Evan Dando stands as one of contemporary alt rock’s true unsung geniuses, a musical polymath who was one of the first to recognise that when stripped down to their bare essentials, punk, country and pop all looked pretty much the same. Without ever getting bogged down in genre or other cosmetic elements of his sound, Dando churned out brilliant album after brilliant album, culminating in the untouchable Car Button Cloth.
Though it was recorded in the midst of personal upheaval, Car Button Cloth is ultimately about rebirth, renaissance and resilience. It’s worth noting that the album’s ‘darkest’ track, the sickness-centric Hospital, bursts with life and energy, even as Dando croons about disease and death. Similarly, though Losing Your Mind boasts the most soul-stirring vocal performance of Dando’s career, his beautiful timbres taking on all the qualities of a death rattle, the latter half of the song rails and rages with genuine resistance. Though Dando battles lies, insurmountable obstacles and insanity over the course of the songs’ five and a half minutes, he emerges if not triumphant then still utterly defiant.

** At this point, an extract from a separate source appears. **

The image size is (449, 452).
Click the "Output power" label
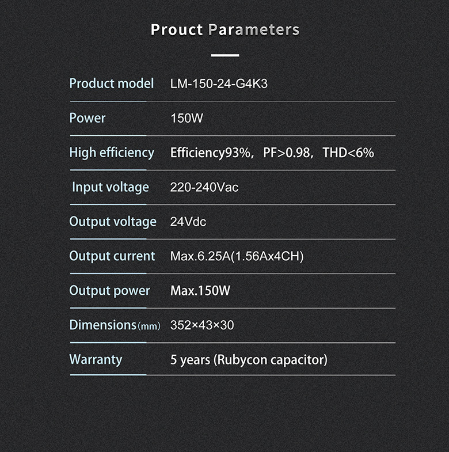pos(109,291)
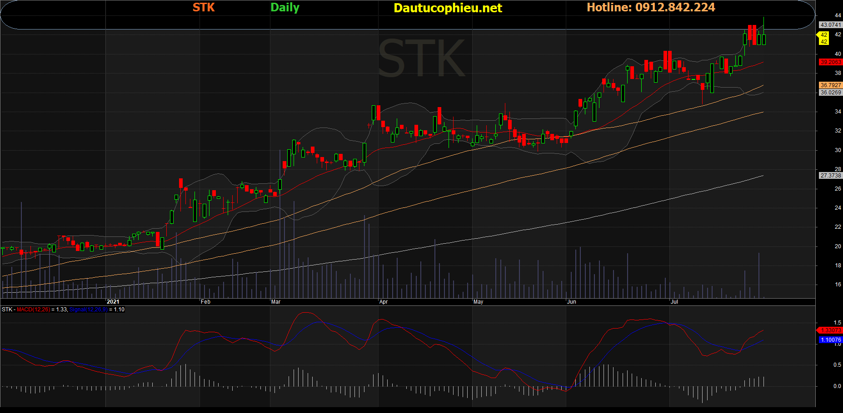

It is a testament to Dando’s vision that songs like Knoxville Girl, a traditional tune given a grungey makeover, sit happily next to 6ix, a punky number that calls to mind the Lemonheads’ earlier work and boasts a lyric mainly concerned with Gwyneth Paltrow’s disembodied head. Dando never feels the need to self-censor, and his refusal to stick to a singular theme or genre means that the work thrills and buzzes with life and honesty. Dando never does something because it’s cool, or stylish, or to fulfill some kind of over-arching narrative. Dando does it because it makes sense to him.
Nonetheless, it’s impossible to talk about Car Button Cloth’s success without discussing the work of Tom Morgan of Smudge, who wrote Tenderfoot and the peerless Outdoor Type, both of which were originally Smudge songs. The latter in particular is a thrilling example of Morgan’s skills as a songwriter. Like few others out there, Morgan is a master of tonal mashup, and can craft a song that somehow appears deeply funny and yet unavoidably tragic at the same time.
Car Button Cloth is an album unlike many others. It’s a buzzing, thrilling, scatty thing; an album torn from a trying period in a musician’s life, but one that never sounds like a document of failure. It bursts with life, and generosity, and skill, and love, and terror, and torment and beauty. It is a true original, well overdue the praise it rightly deserves.